Stop Rebranding. Fix Your Product Instead.

You've probably heard it before: "We need a rebrand." New logo, new colours, maybe a fancy animation on the homepage. Months of work, thousands of pounds, and when it launches... nothing changes.
Here's why: your brand isn't the problem. Your product is.
The Rebrand Trap
I've watched companies spend £20k on a rebrand when their actual issue was a clunky checkout process. Or slow customer support. Or a product that didn't solve the problem they claimed it did.
A fresh coat of paint doesn't fix a broken engine.
Rebranding makes you feel like you're doing something. It's visible, it's exciting, and everyone gets to have an opinion on whether the blue should be "Ocean Mist" or "Corporate Navy." But it rarely moves the needle on revenue.
What Actually Matters
People don't buy brands.

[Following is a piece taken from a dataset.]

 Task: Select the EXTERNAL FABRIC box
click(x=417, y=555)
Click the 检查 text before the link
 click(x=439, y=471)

They buy solutions to problems.
If your product is slow, confusing, or just not that good, no amount of sleek design will save you. You'll attract attention for a week, maybe two, and then you're back where you started.

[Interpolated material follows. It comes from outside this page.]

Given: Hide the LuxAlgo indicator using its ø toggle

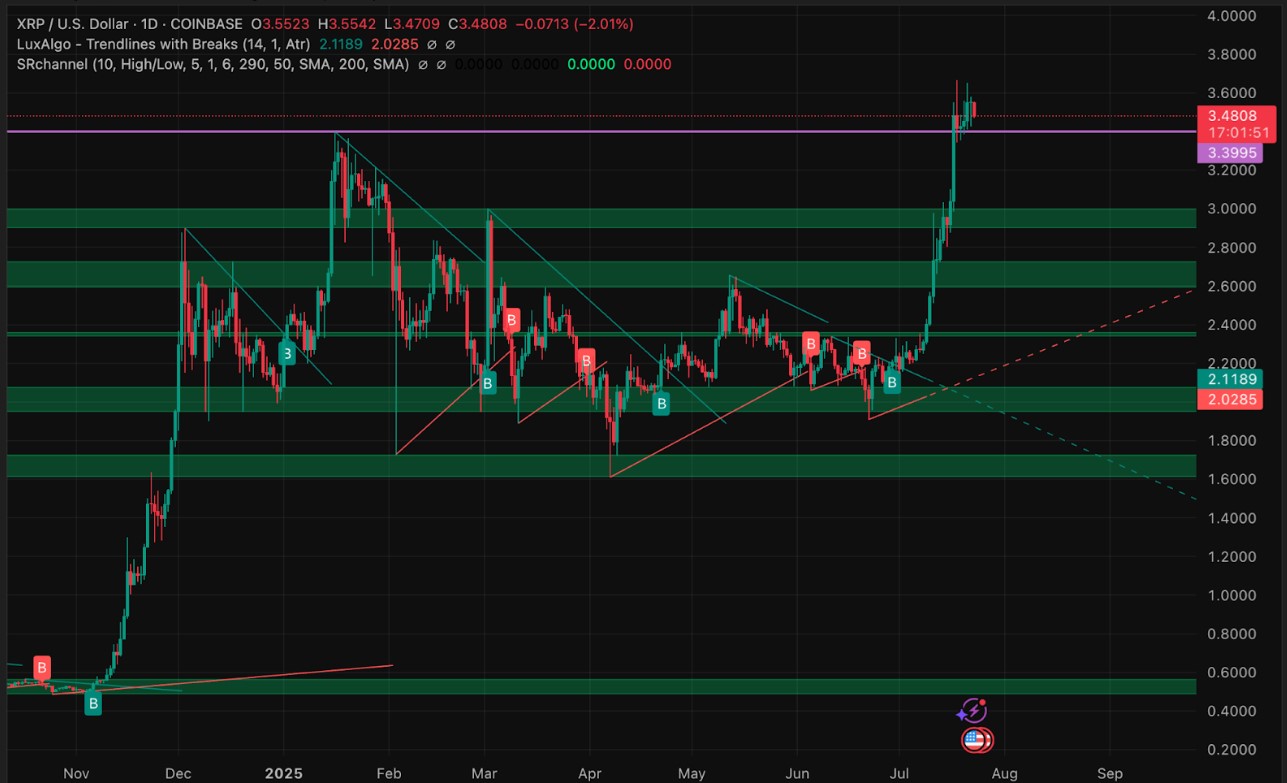Looking at the screenshot, I should 434,44.
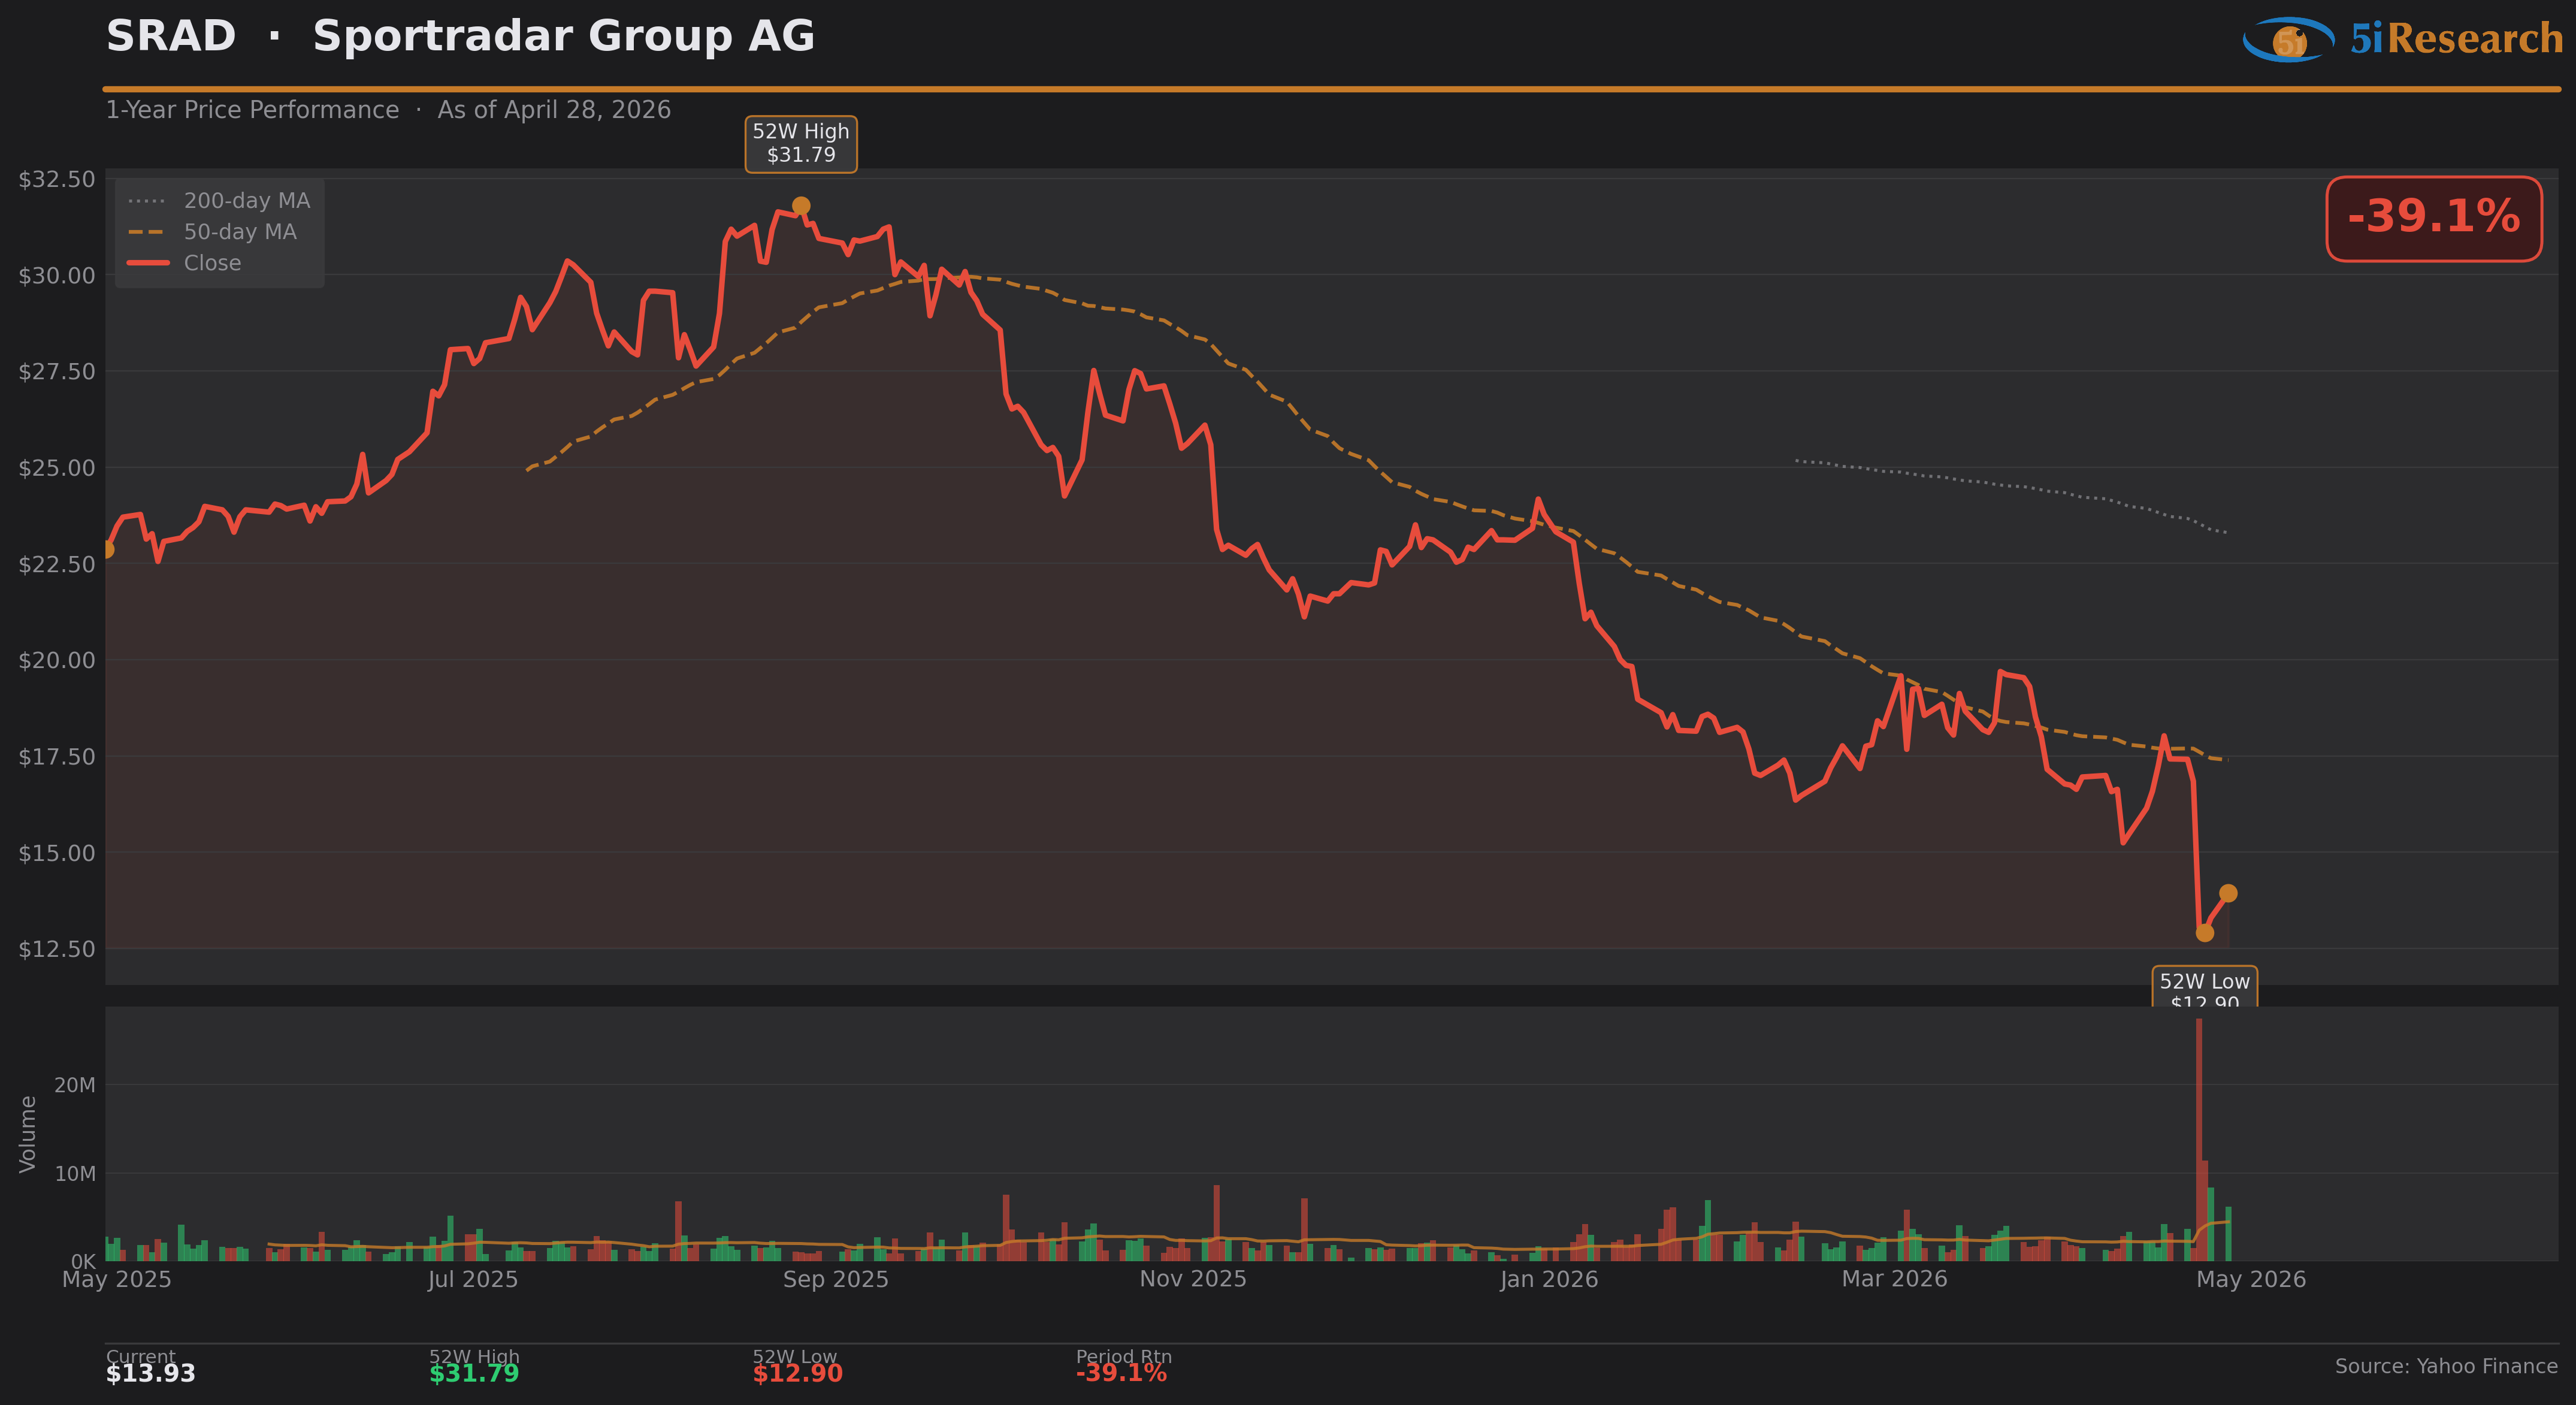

Here's what actually drives growth:
1. Product that works better than the competition Not just good. Better. Faster, simpler, cheaper, or more reliable. Give people a reason to switch.
2. Clear messaging that explains the value in seconds If someone lands on your site and doesn't immediately understand what you do and why they should care, you've already lost. Clarity beats creativity every time.

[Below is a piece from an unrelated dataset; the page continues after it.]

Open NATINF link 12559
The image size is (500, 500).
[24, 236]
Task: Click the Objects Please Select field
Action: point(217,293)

3. Friction-free user experience Every extra click, every confusing form, every page that takes too long to load is a customer walking away. Remove the obstacles.
4. Speed of execution Your competitor isn't waiting for the perfect rebrand. They're shipping updates, fixing bugs, and talking to customers. While you're in design reviews, they're winning market share.
When Rebranding Actually Makes Sense
I'm not saying rebrands are always pointless. They work when:
- Your brand genuinely misrepresents what you do now (you've pivoted, grown, or changed direction)
- Your visual identity is actively hurting credibility (looks like it was built in 2005)
- You've fixed the product and need perception to catch up
But if you're rebranding because growth is flat, you're solving the wrong problem.
Build First, Brand Later
At Arcscribe, we focus on building tools and websites that actually perform. Fast load times, clean UX, clear paths to conversion. The aesthetic matters, but only after the fundamentals work.
A beautiful website that converts at 0.5% is worse than an ugly one that converts at 5%. Fix the mechanics first. Make it pretty second.
If your business isn't growing, don't rebrand. Build something better.